EXERCISE DESCRIPTION -
Each record should be given again exactly as it appears, with no image included.

AVAILABLE DATA -
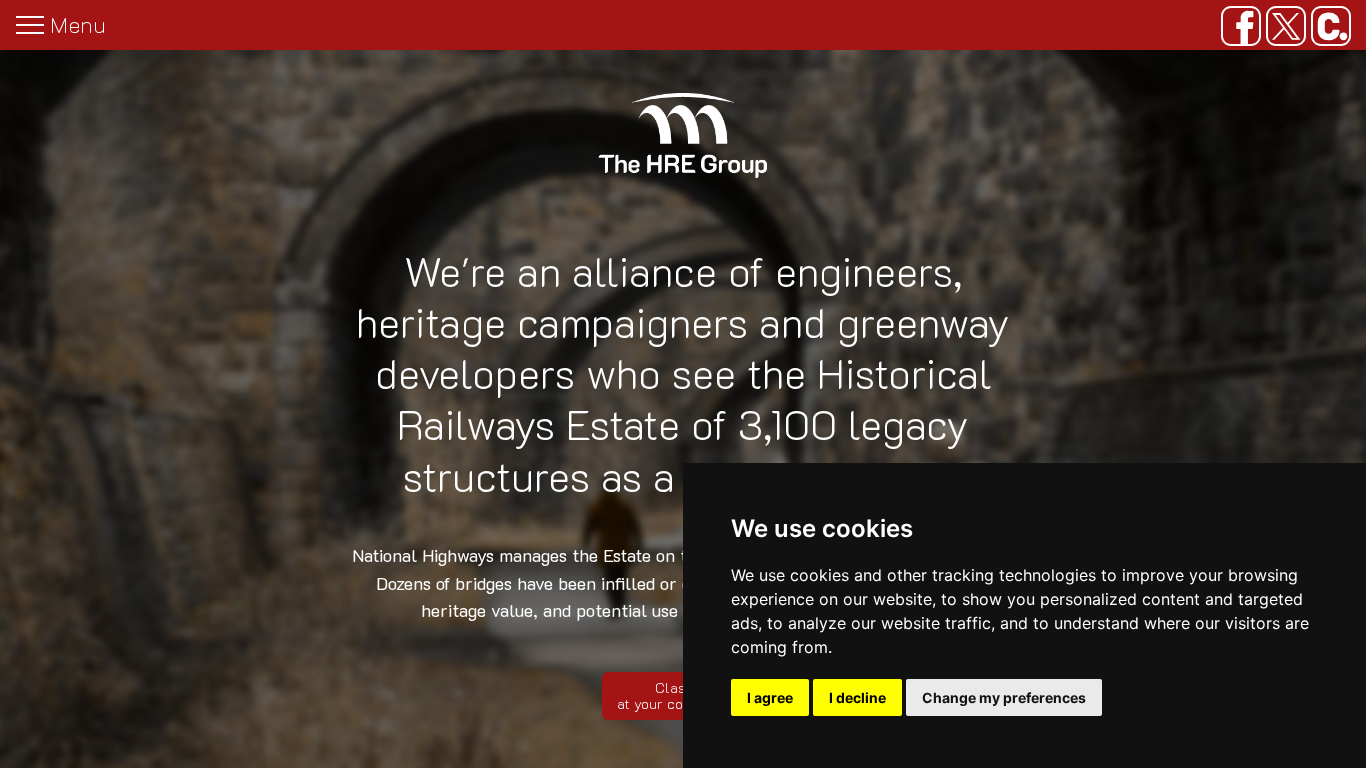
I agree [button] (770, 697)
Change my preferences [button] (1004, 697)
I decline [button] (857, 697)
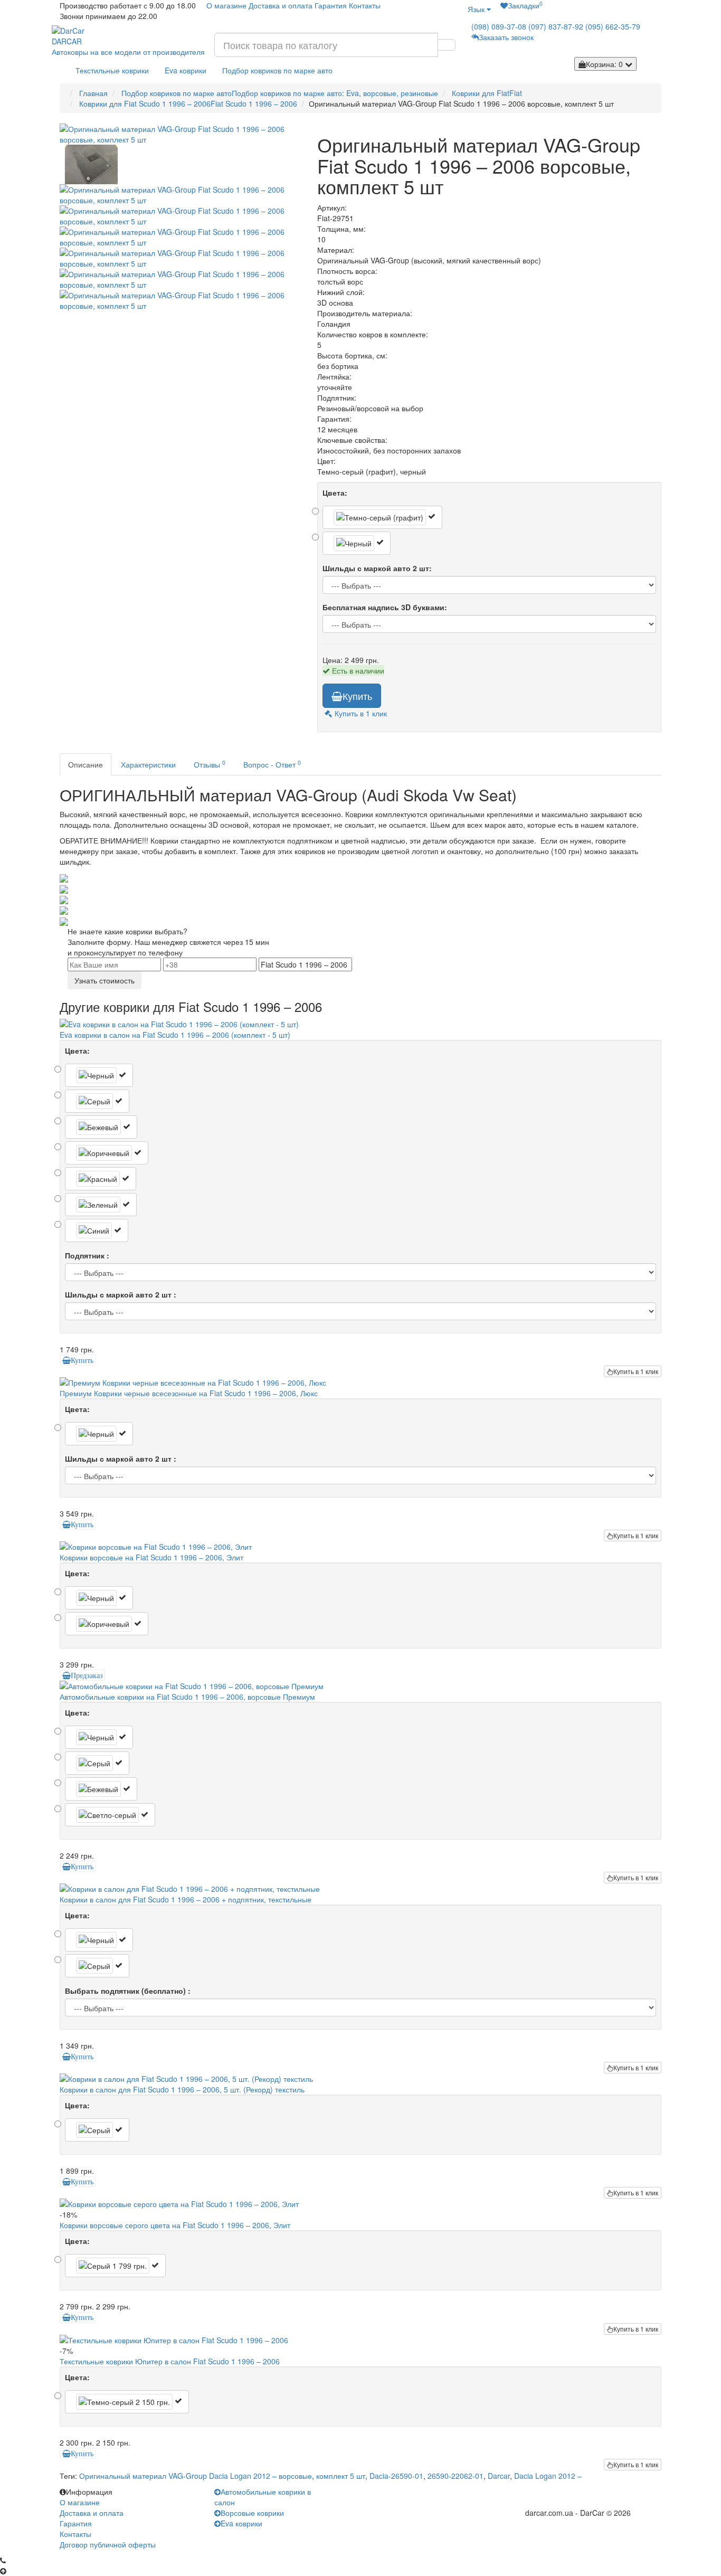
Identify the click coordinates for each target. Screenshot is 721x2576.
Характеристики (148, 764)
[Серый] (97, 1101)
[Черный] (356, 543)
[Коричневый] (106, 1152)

SOLVED PROBLEM -
I agree [button] (770, 697)
Change my preferences [button] (1004, 697)
I decline [button] (857, 697)
Identify the click coordinates for each target. Screenshot is 721x2576.
Характеристики (148, 764)
[Серый] (97, 1101)
[Черный] (356, 543)
[Коричневый] (106, 1152)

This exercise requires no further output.